Leaving the pictures aside, transcribe the data below exactly.

-- The data follows --

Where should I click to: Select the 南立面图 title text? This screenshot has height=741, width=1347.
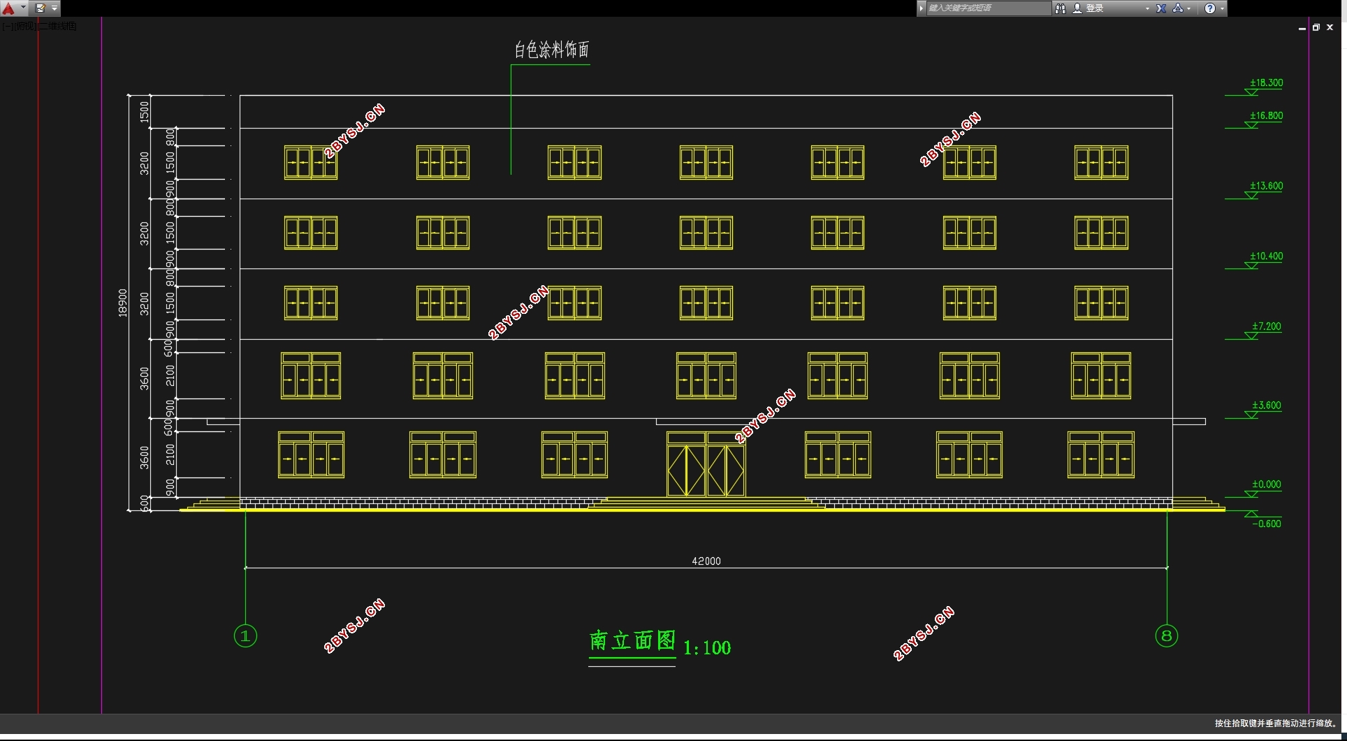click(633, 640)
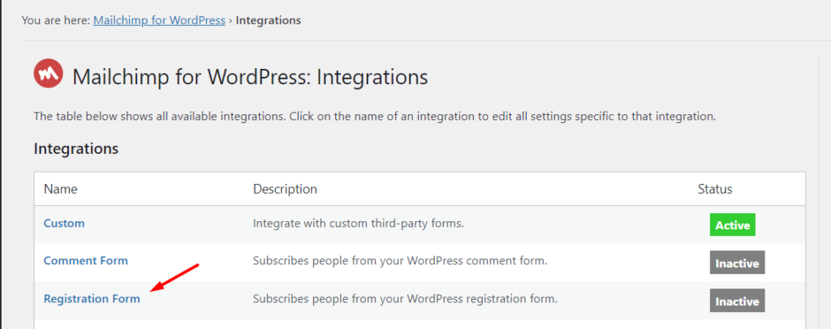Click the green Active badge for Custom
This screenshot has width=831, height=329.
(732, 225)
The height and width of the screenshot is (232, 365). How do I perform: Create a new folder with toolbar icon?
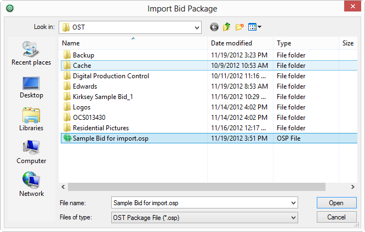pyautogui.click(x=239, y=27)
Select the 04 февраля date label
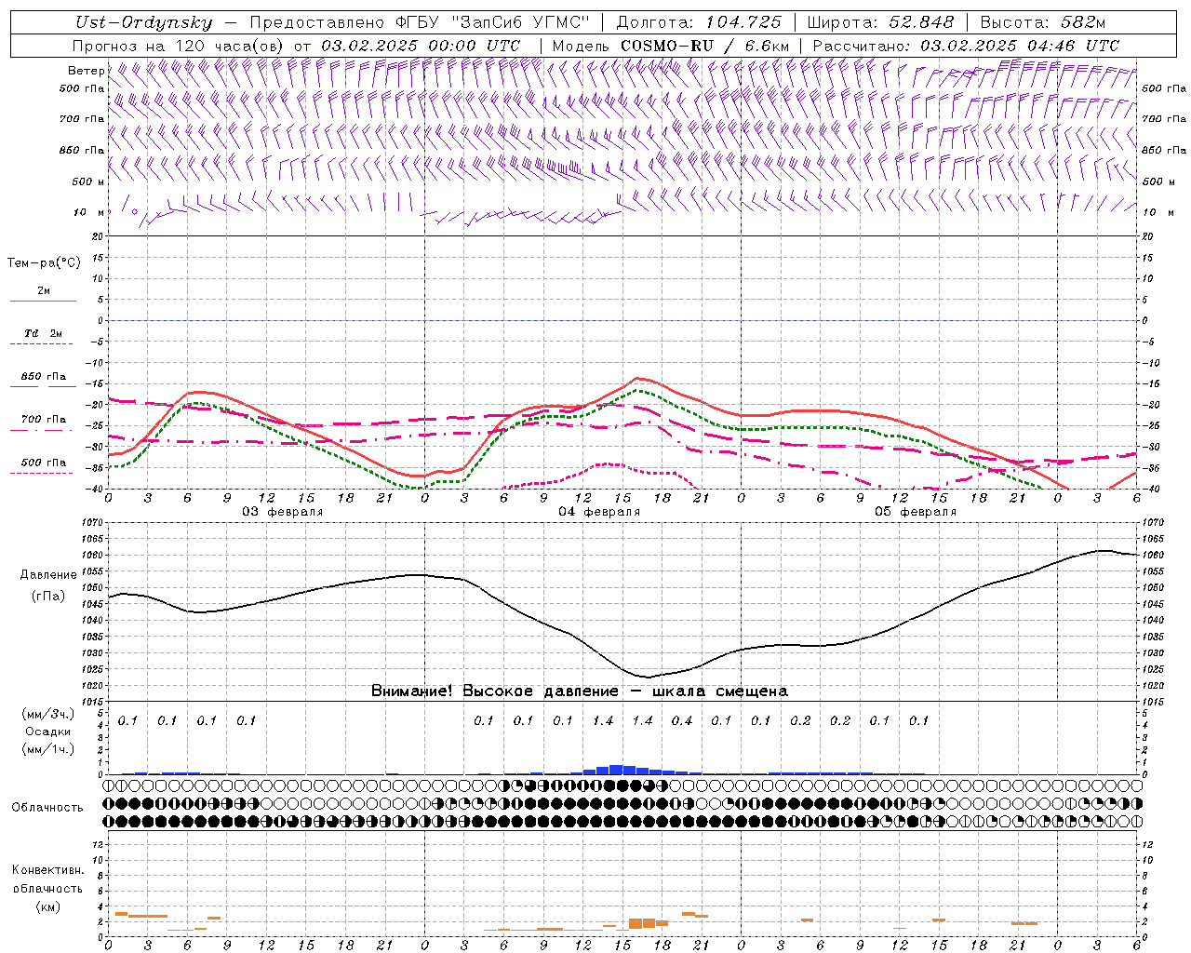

-- The data concluded --

Expected answer
Where should I click to: Select the 南立面图 title text? This screenshot has height=741, width=1347.
click(633, 640)
Click the green Active badge for Custom
This screenshot has width=831, height=329.
(732, 225)
The height and width of the screenshot is (232, 365). How do I perform: Create a new folder with toolbar icon?
pyautogui.click(x=239, y=27)
Select the 04 февраля date label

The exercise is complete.